Recorded data
○ ○ ○
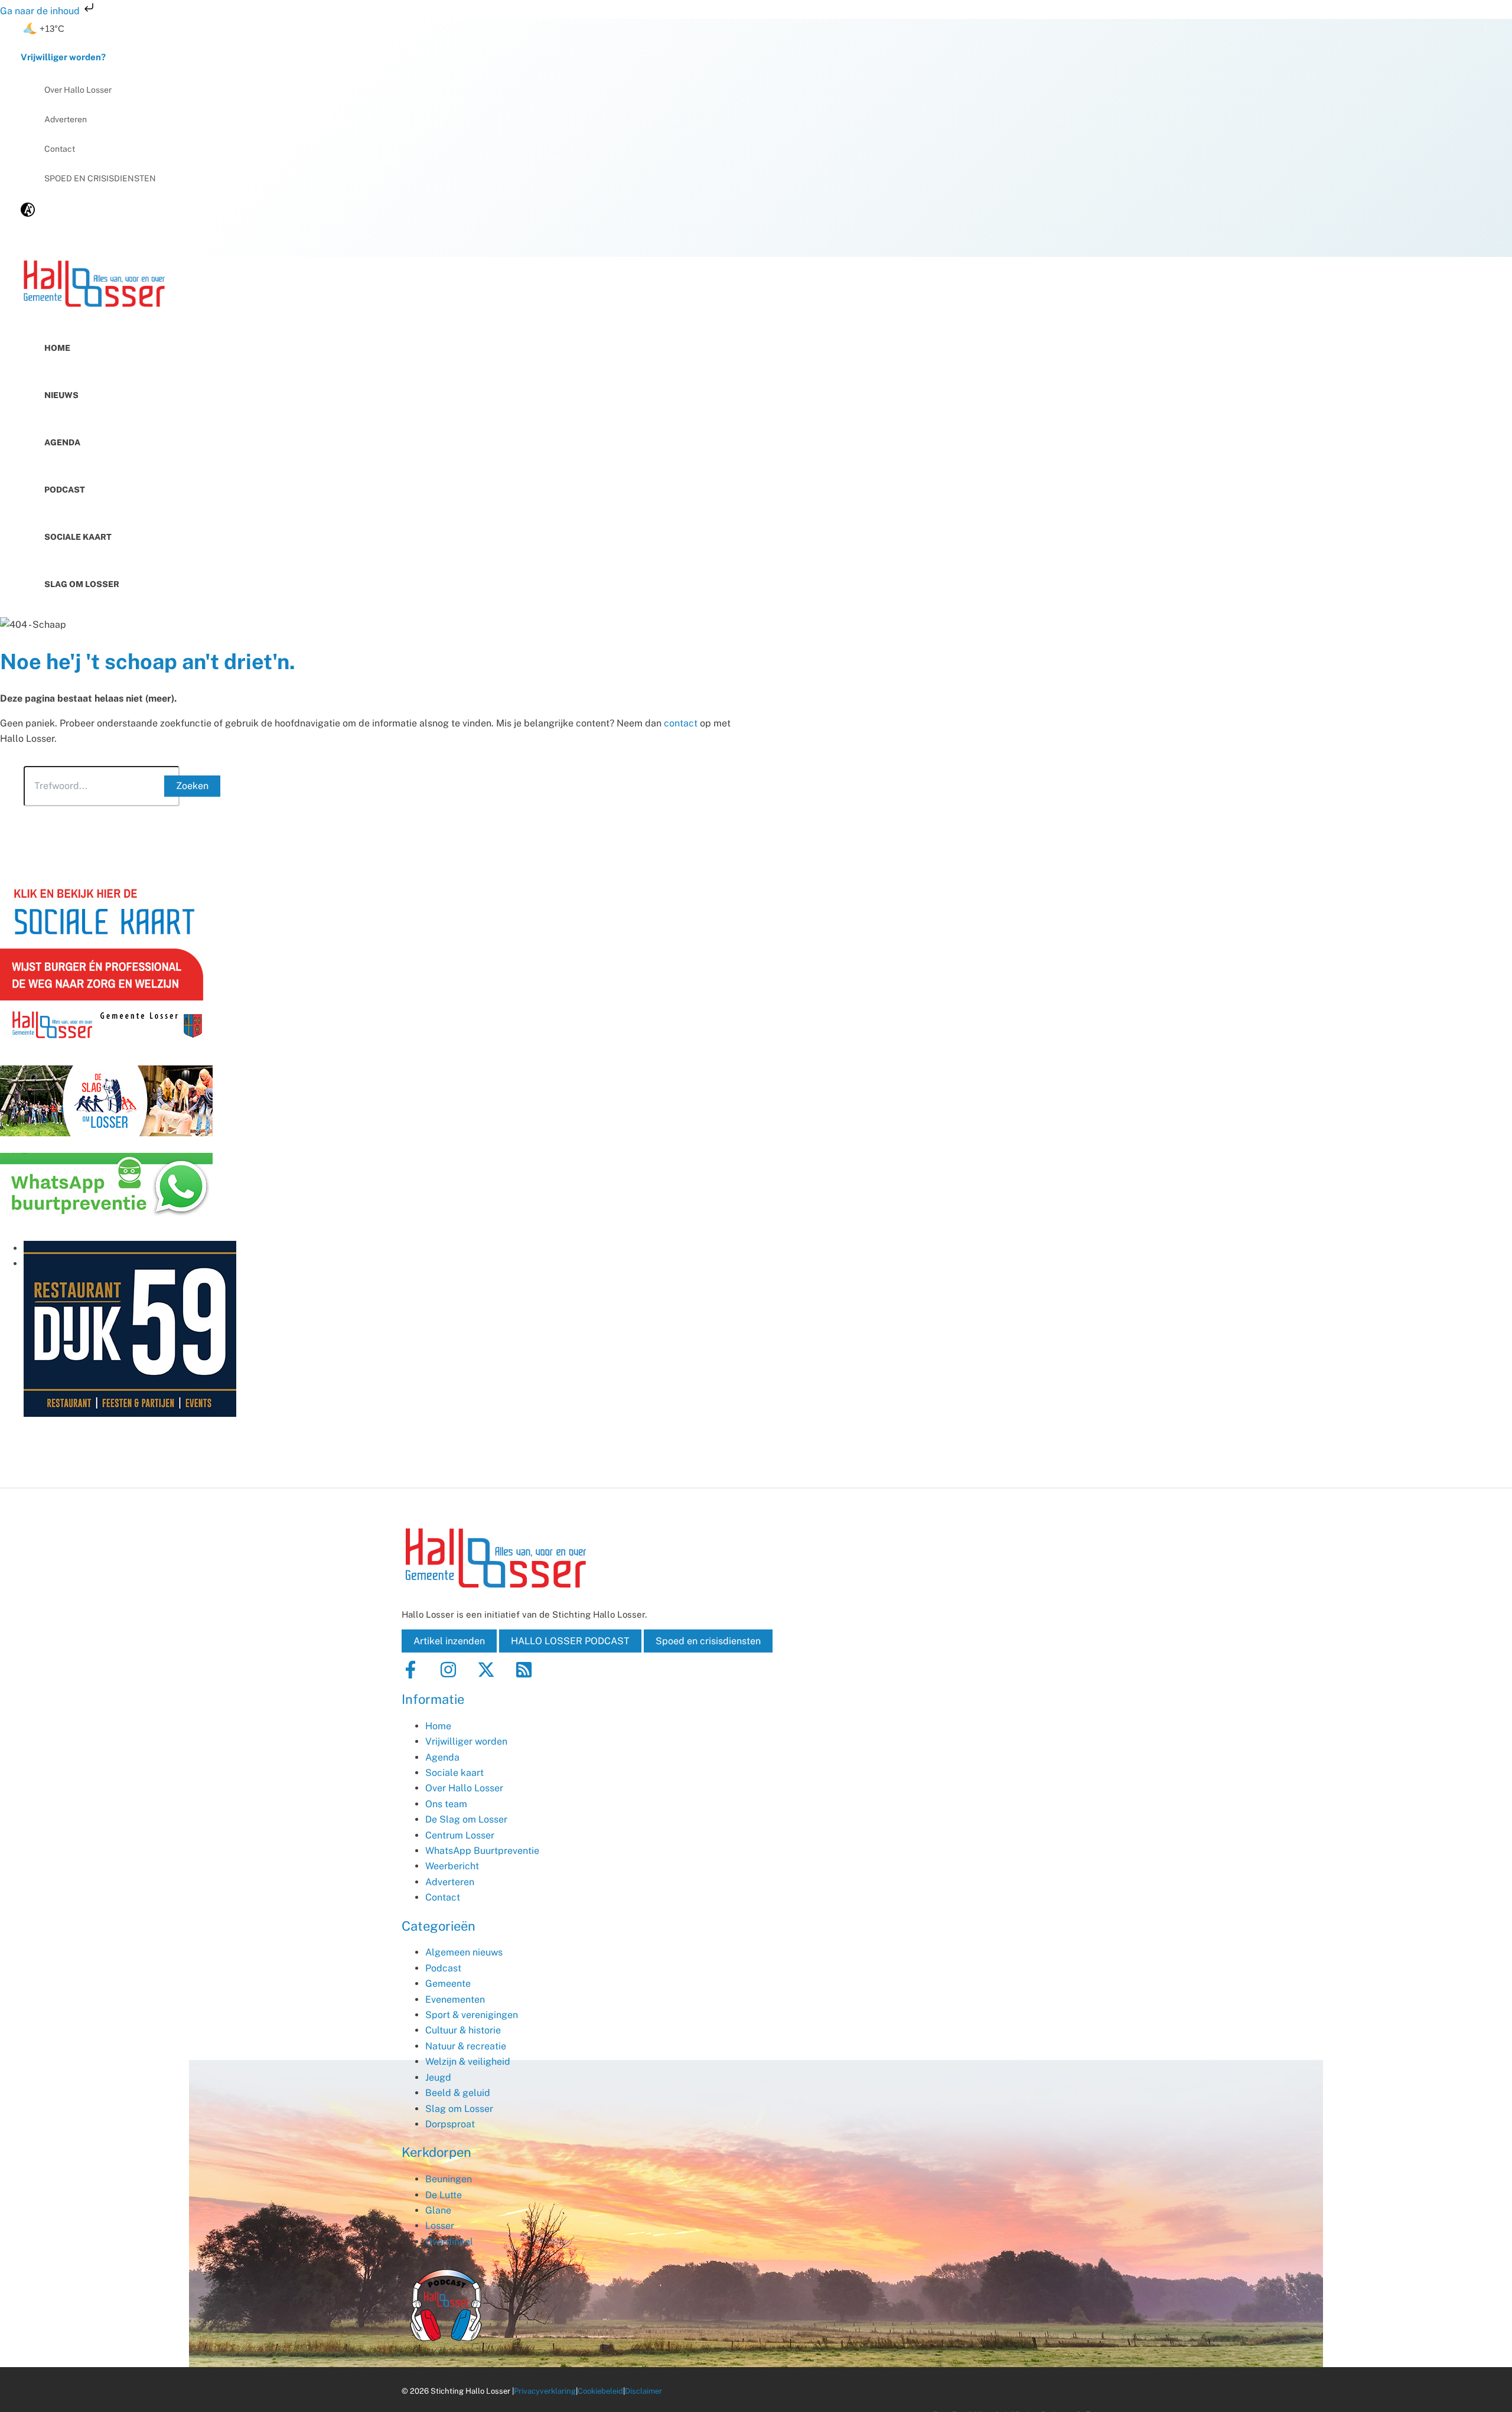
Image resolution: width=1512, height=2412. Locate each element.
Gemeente (448, 1983)
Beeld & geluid (457, 2092)
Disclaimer (643, 2391)
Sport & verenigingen (471, 2014)
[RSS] (524, 1675)
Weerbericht (452, 1866)
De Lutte (443, 2195)
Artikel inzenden (449, 1641)
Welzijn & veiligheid (467, 2061)
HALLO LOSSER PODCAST (570, 1641)
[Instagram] (448, 1675)
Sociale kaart (78, 537)
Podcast (64, 489)
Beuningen (448, 2179)
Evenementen (455, 1999)
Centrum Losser (459, 1835)
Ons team (446, 1804)
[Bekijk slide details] (130, 1413)
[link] (28, 213)
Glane (438, 2210)
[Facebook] (410, 1675)
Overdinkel (449, 2241)
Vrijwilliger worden (466, 1741)
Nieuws (61, 395)
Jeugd (438, 2077)
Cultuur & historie (463, 2030)
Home (57, 348)
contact (681, 723)
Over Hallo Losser (78, 89)
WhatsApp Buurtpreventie (482, 1850)
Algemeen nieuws (464, 1952)
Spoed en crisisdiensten (708, 1641)
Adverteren (65, 119)
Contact (59, 149)
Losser (439, 2225)
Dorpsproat (450, 2124)
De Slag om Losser (466, 1819)
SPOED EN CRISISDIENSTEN (100, 178)
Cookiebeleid (600, 2391)
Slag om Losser (81, 584)
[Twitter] (486, 1675)
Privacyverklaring (545, 2391)
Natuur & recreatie (465, 2046)
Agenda (62, 442)
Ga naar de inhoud (41, 11)
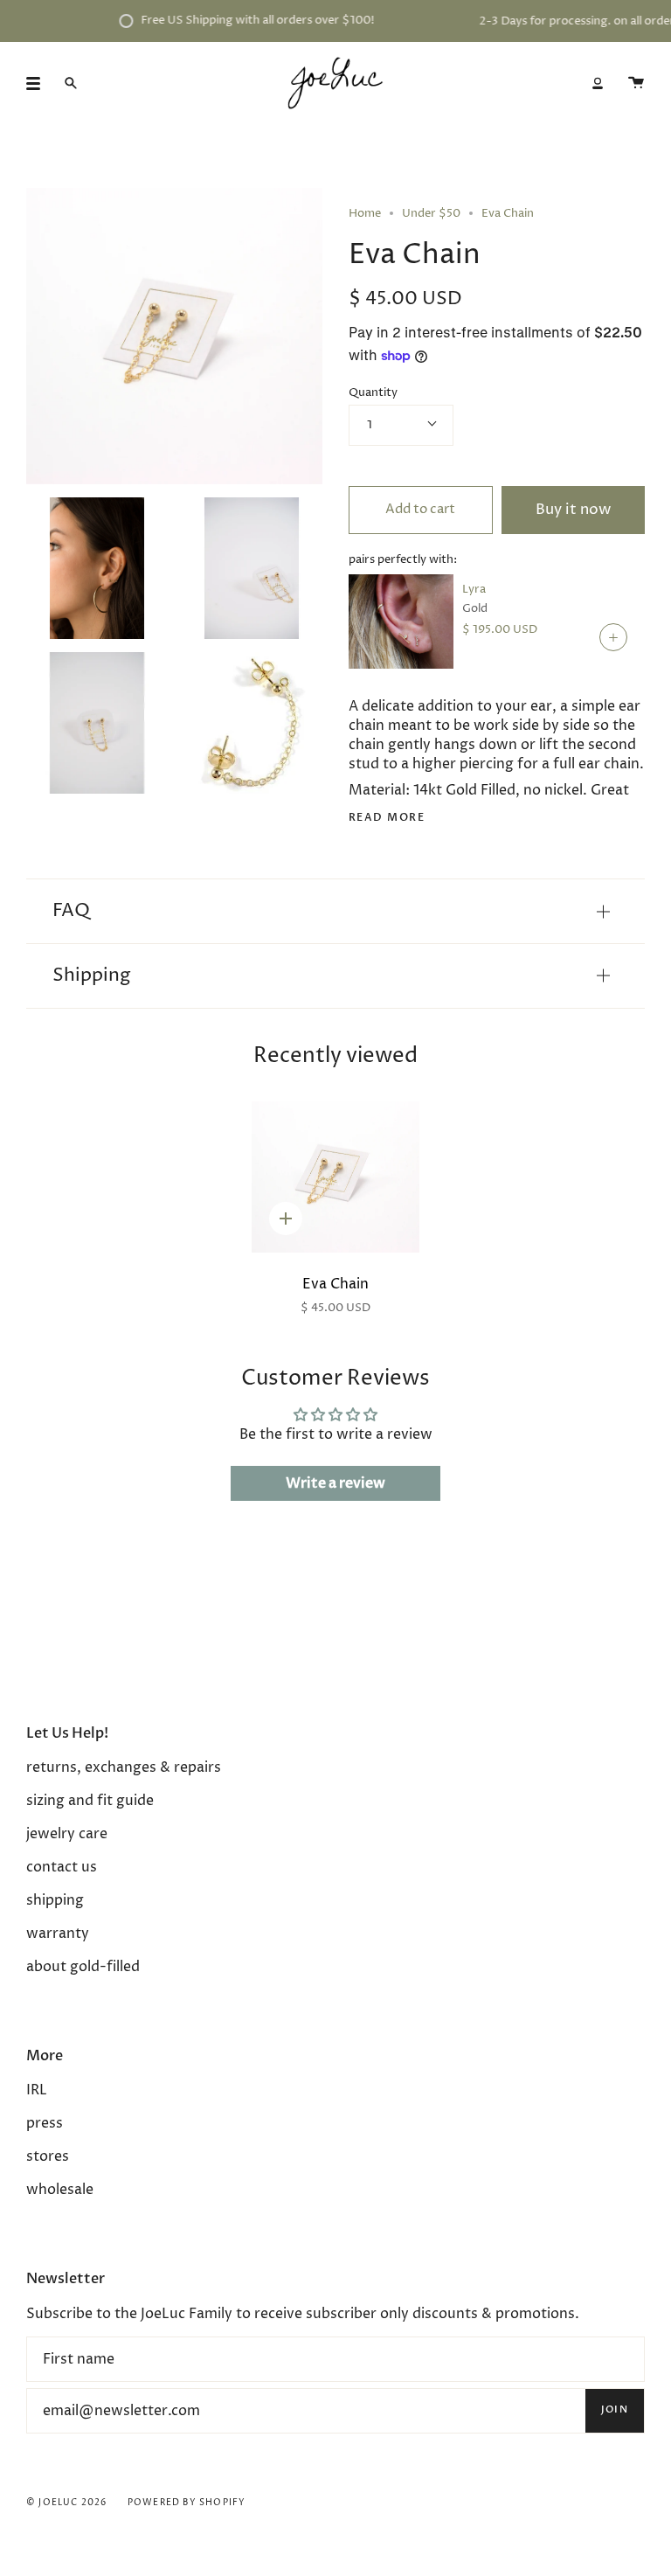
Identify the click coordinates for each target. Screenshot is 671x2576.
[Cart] (636, 83)
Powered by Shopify (187, 2502)
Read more (387, 817)
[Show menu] (39, 83)
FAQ (71, 911)
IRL (36, 2090)
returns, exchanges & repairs (123, 1767)
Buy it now (573, 510)
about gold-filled (83, 1966)
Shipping (91, 975)
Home (365, 213)
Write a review (335, 1483)
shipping (55, 1900)
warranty (57, 1933)
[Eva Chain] (335, 1177)
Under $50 (431, 213)
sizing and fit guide (90, 1800)
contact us (61, 1867)
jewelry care (66, 1833)
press (44, 2123)
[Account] (597, 83)
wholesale (59, 2189)
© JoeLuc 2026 (66, 2502)
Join (614, 2409)
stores (47, 2156)
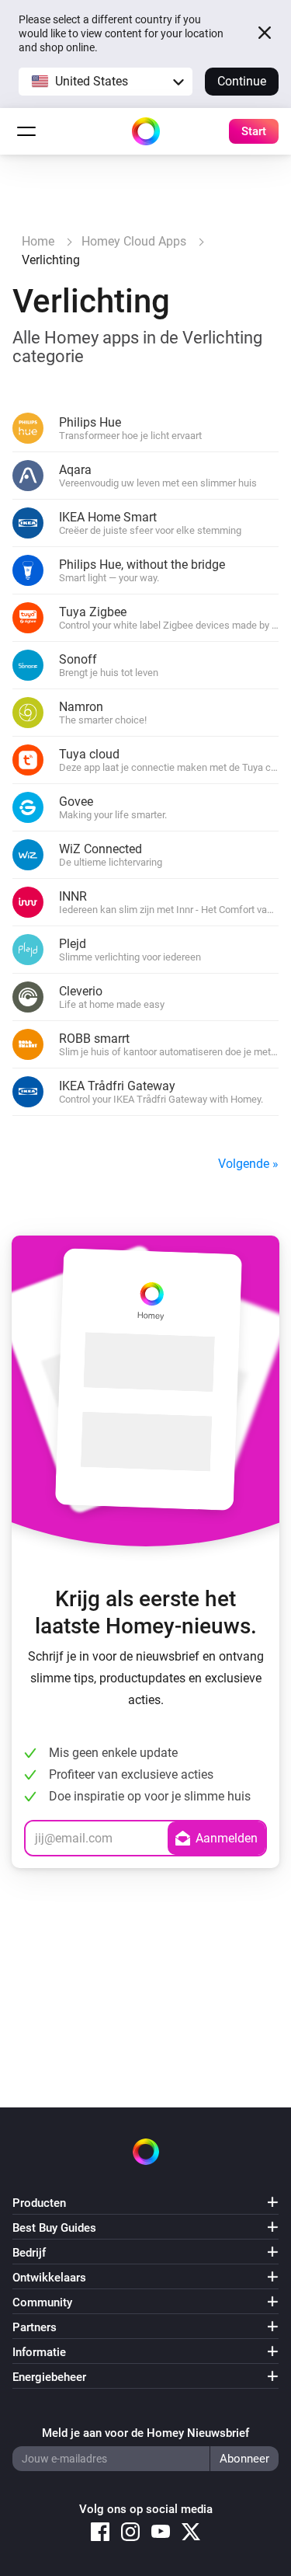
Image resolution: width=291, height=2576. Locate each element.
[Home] (146, 131)
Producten (39, 2203)
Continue (241, 81)
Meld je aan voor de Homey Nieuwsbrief (145, 2433)
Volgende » (248, 1163)
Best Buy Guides (54, 2228)
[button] (105, 82)
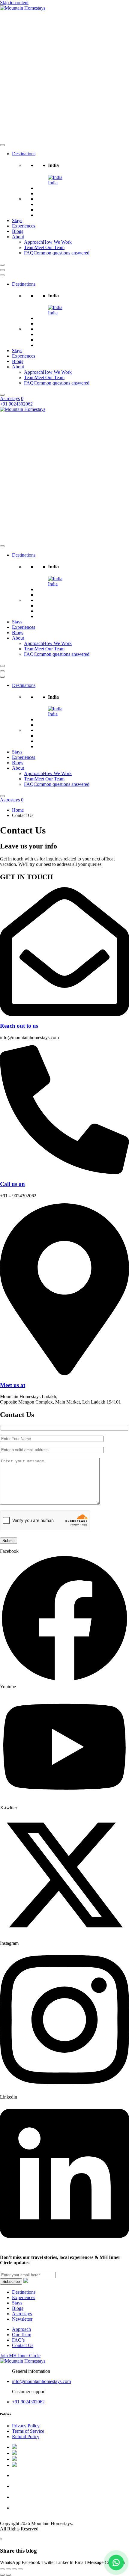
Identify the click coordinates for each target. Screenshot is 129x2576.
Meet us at (12, 1385)
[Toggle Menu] (2, 145)
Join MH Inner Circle (20, 2355)
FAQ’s (18, 2340)
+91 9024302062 (28, 2401)
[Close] (2, 265)
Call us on (12, 1184)
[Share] (14, 2569)
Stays (17, 220)
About (18, 236)
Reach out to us (19, 1026)
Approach (21, 2329)
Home (18, 810)
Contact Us (22, 2345)
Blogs (17, 231)
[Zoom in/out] (2, 2569)
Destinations (23, 153)
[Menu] (2, 270)
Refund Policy (25, 2436)
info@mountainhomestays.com (41, 2381)
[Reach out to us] (64, 1014)
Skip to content (14, 2)
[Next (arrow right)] (8, 2575)
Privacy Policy (26, 2425)
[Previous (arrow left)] (2, 2575)
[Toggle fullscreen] (8, 2569)
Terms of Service (28, 2431)
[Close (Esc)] (20, 2569)
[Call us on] (64, 1172)
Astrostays (10, 398)
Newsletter (22, 2319)
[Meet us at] (64, 1373)
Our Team (21, 2334)
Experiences (23, 225)
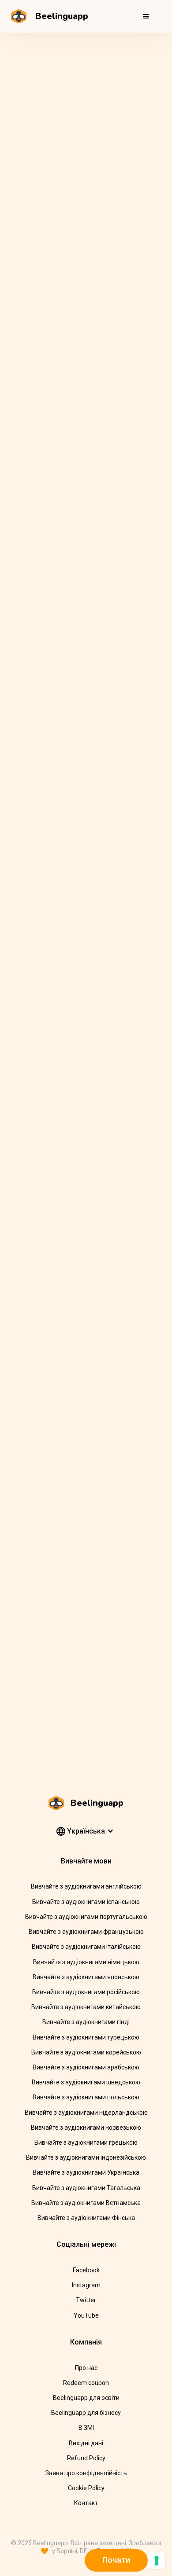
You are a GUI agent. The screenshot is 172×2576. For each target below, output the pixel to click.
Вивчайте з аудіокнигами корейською (86, 2052)
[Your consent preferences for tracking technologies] (156, 2560)
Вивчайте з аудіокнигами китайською (86, 2006)
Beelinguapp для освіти (86, 2397)
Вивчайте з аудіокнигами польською (86, 2097)
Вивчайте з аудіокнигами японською (86, 1977)
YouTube (86, 2315)
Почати (116, 2560)
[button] (146, 16)
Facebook (86, 2270)
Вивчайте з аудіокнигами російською (86, 1991)
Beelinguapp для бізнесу (86, 2412)
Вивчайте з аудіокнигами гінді (86, 2021)
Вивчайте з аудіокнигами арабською (86, 2067)
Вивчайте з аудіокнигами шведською (86, 2082)
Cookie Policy (86, 2487)
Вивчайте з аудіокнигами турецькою (86, 2037)
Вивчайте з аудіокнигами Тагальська (86, 2187)
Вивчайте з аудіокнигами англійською (86, 1886)
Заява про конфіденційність (86, 2473)
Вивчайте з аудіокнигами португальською (86, 1916)
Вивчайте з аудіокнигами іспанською (86, 1901)
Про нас (86, 2367)
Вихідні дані (86, 2443)
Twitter (86, 2300)
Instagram (86, 2285)
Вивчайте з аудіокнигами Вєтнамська (86, 2202)
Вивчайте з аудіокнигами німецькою (86, 1962)
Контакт (86, 2502)
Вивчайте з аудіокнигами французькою (86, 1931)
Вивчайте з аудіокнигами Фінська (86, 2217)
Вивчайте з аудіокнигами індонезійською (86, 2157)
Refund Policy (86, 2458)
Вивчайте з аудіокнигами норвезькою (86, 2127)
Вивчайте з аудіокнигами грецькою (86, 2142)
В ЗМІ (86, 2427)
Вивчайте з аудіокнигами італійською (86, 1946)
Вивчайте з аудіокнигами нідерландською (86, 2112)
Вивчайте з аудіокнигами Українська (86, 2172)
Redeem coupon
○ ○ ○
● Task
From the records above, return each line that has the string "Locate".

● Written answer
Image resolution: width=1512, height=2412. Locate each element.
Image resolution: width=291, height=2576. Locate each element.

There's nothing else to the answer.